I was drowning at work.
The day after I’d returned from my West Coast training trip for the new part-time responsibilities my New Boss was allowing me to take on, I was given another person to support. So now, not only was trying to prove myself in the new role, I was once again assisting three Executives. As well as attempting to manage my duties as NY Site Leader of the Wellness Group, not to mention continue my very important post as President of the Fun Committee. In all the chaos, I’d completely ignored my position as the Co-Founder of the Gum Culture Task-Force. There was only one sad, stale, half-consumed pack of Watermelon Trident left.
I was thrilled to have the opportunity to take on this new assignment and was eager to show New Boss #1 and the team I was working with, that I could do it and do it well, but it seemed every time I would start to work on a project for them, something urgent in my Assistant role would come up and I’d have to discard it. I would always try to come back to it later. Sometimes I could. But sometimes I couldn’t.
And on the flip-side, because I was trying to do other things concurrently, I was totally dropping the ball as an Assistant. Emails were going unanswered, tasks were being put off and I was frequently forgetting things that had always been second nature. This has never happened to me.

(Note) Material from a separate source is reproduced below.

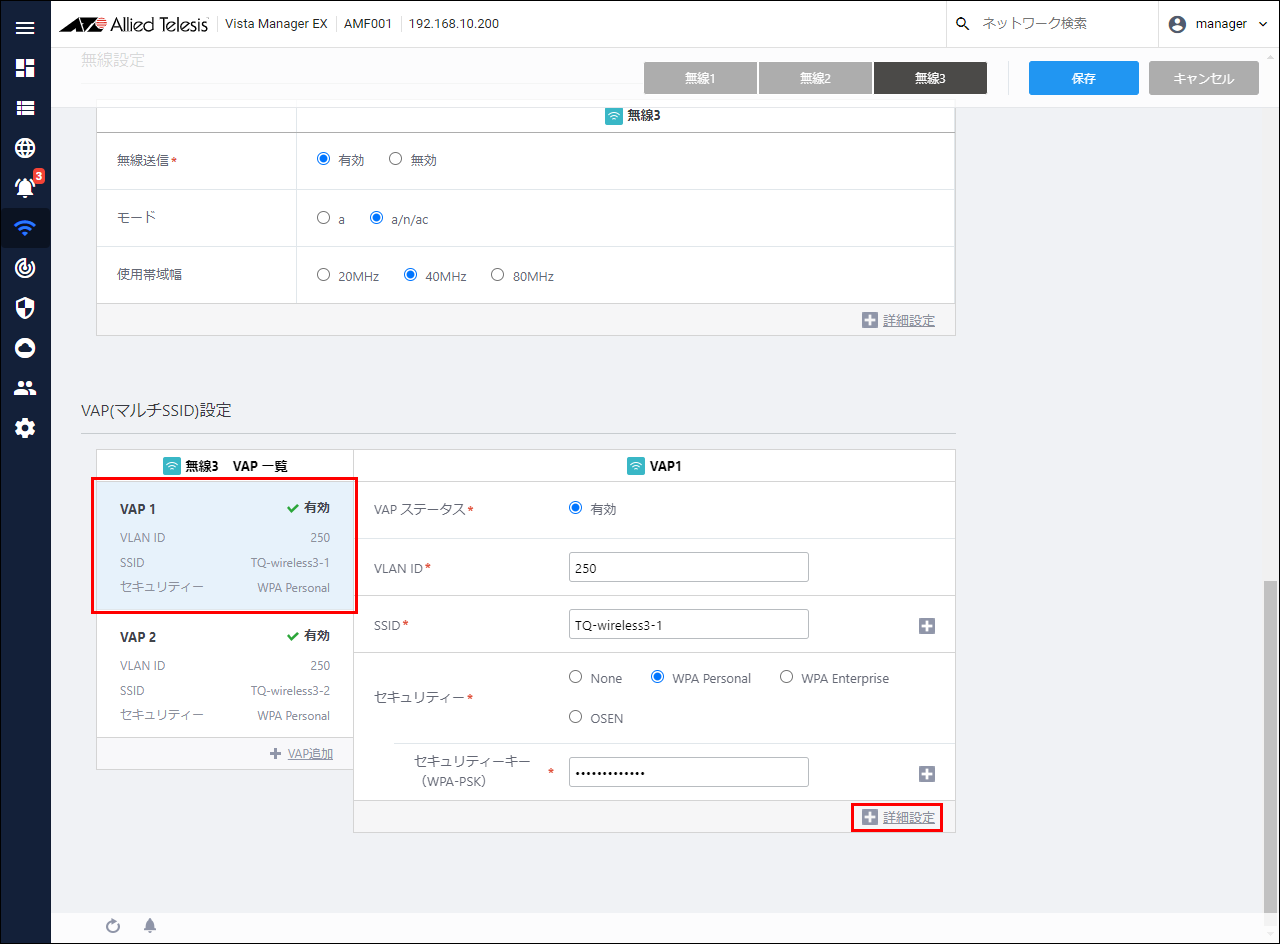Click the vertical page scrollbar thumb
The height and width of the screenshot is (944, 1280).
[x=1271, y=745]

Everything was a priority and I didn’t know where to focus my energies. By trying to get everything done, I was accomplishing nothing.
One morning, my New Boss #2 came to my desk and said, not unkindly, “Do you think you might be able to get to my expenses tomorrow?” I almost burst into tears. I nodded at him but I had no idea how I would fit it in. I was already coming in early and leaving late and still was nowhere near being caught up.
I wasn’t sure how much longer I could go on like this.
So when New Boss #1 called me and said, “Hey, could you pop by?” I knew what was coming.
But I prayed anyway as I made my way to her office.
Please, please don’t let them take this away from me. These new responsibilities are the first thing that have made me feel proud of my job. Please don’t let them make me into just an Assistant again. I will come in earlier. I will work Saturdays. Just please don’t let them take this from me. Pleasepleaseplease.
14 thoughts on “Independence Day. Part One.”
Oh! I hope this worked out! I hate that overwhelmed-and-what-more-can-I-do feeling! 😦
Thank you Elisabeth. Yeah, it really is the worst 😦
I am hoping you were honest with him or her with how overwhelmed you are feeling but that you don’t want to lose the responsibilities that you love the most because those are what really challenge you? Maybe an intern can help you with the other stuff? Just a thought from someone who never spoke up and learned the hard way because I had to do it all myself and would never let anyone share the crap on my plate even if it became too much 😉
Thank you Jennifer. Right, and the problem is that when it becomes too much you can’t do a good job anyway – so you’ll ultimately come across worse.
I so agree with Jennifer! Maybe you can get a sidekick to ease some of the workload, which seems to be too much for one person. I have learned this lesson the hard way as well in past positions…it’s ok to ask for help if you really, really need it. There is only so much one person can do I don’t see it as a sign of weakness – it’s the oppostie really – I think it’s a sign of strength and asking for what you need & deserve 🙂
Thank you Monika. That last line is really true – and one I should probably apply to other aspects of my life as well!
Ooh a cliffhanger. I can’t to read part 2. I also can’t believe it’s been almost one year since you started this wonderful blog. Congrats! I wish I could fly out for the party.
Aw, thank you so much Fabi! I so wish you could too!!